Start of Data records
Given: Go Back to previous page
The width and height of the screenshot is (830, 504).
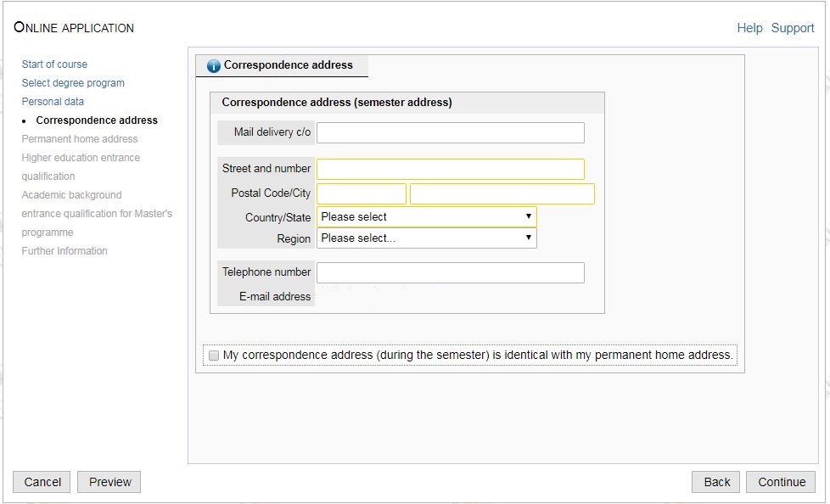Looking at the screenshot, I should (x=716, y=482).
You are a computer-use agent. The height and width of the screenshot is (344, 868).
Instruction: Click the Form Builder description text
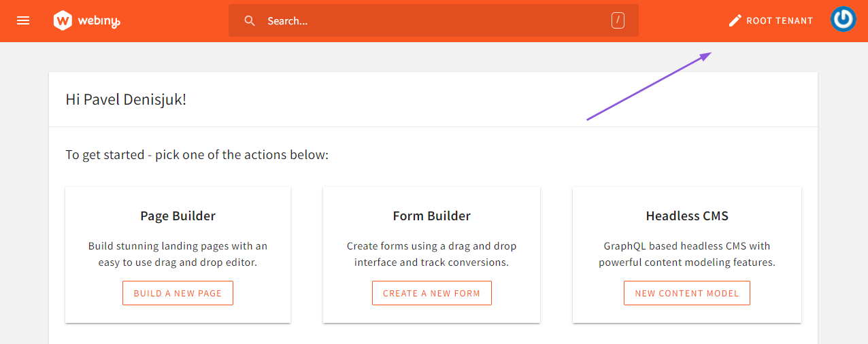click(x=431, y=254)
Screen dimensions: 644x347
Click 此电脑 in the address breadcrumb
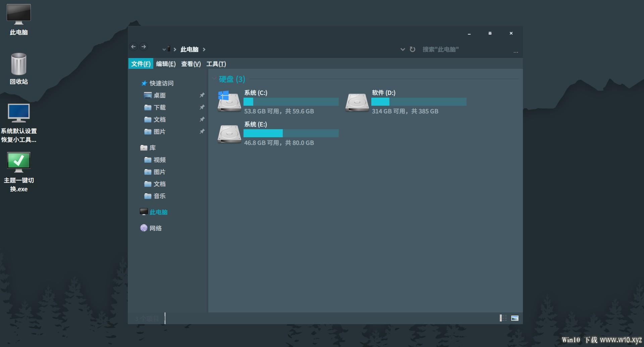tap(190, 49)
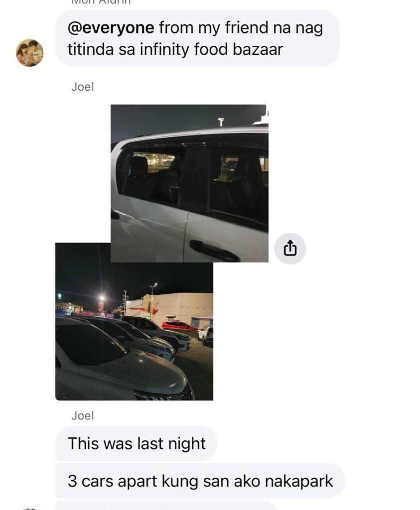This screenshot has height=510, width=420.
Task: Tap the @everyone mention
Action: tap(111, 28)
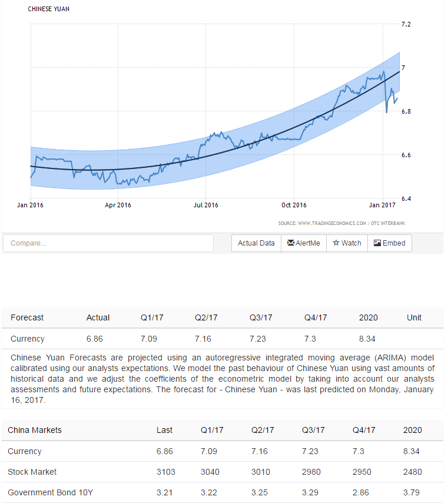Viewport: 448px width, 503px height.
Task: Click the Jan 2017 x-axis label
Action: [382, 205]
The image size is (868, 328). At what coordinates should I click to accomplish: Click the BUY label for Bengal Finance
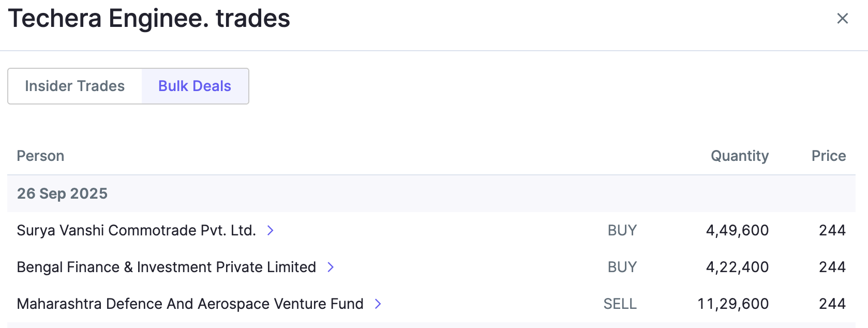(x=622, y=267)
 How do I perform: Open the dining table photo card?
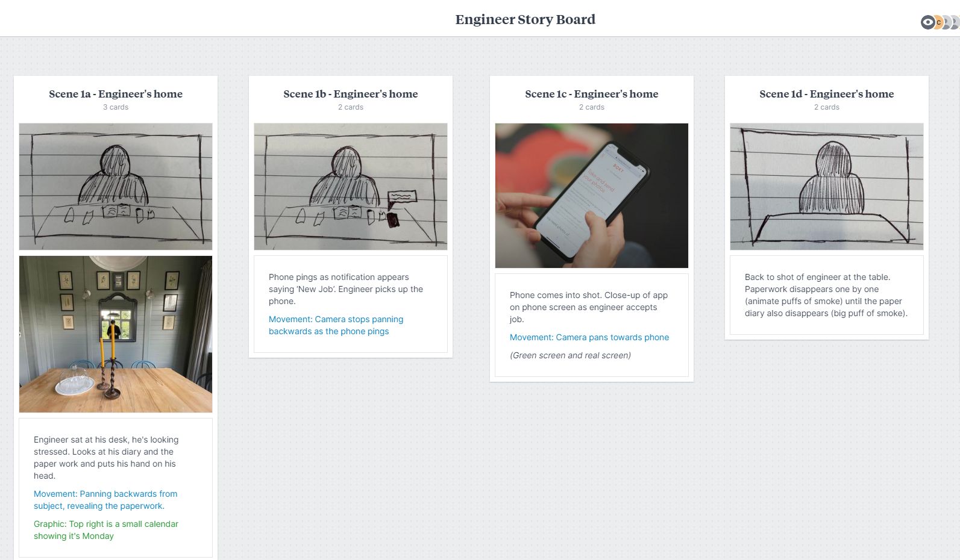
End of Data records
§ To do
What is needed is an exact copy of all the entries above, minus the pictures.

§ Task result
Given: Go Back to previous page
The width and height of the screenshot is (830, 504).
Looking at the screenshot, I should (x=716, y=482).
You are a computer-use agent. The height and width of the screenshot is (344, 868).
Instruction: Click the Form Builder description text
click(x=431, y=254)
Screen dimensions: 644x347
Click 此电脑 in the address breadcrumb
tap(190, 49)
This screenshot has height=510, width=420.
Task: Tap the @everyone mention
Action: tap(111, 28)
Viewport: 448px width, 503px height.
Task: Click the Jan 2017 x-axis label
Action: [382, 205]
The image size is (868, 328). At what coordinates should I click to accomplish: Click the BUY label for Bengal Finance
(x=622, y=267)
 How do I perform: Open the dining table photo card?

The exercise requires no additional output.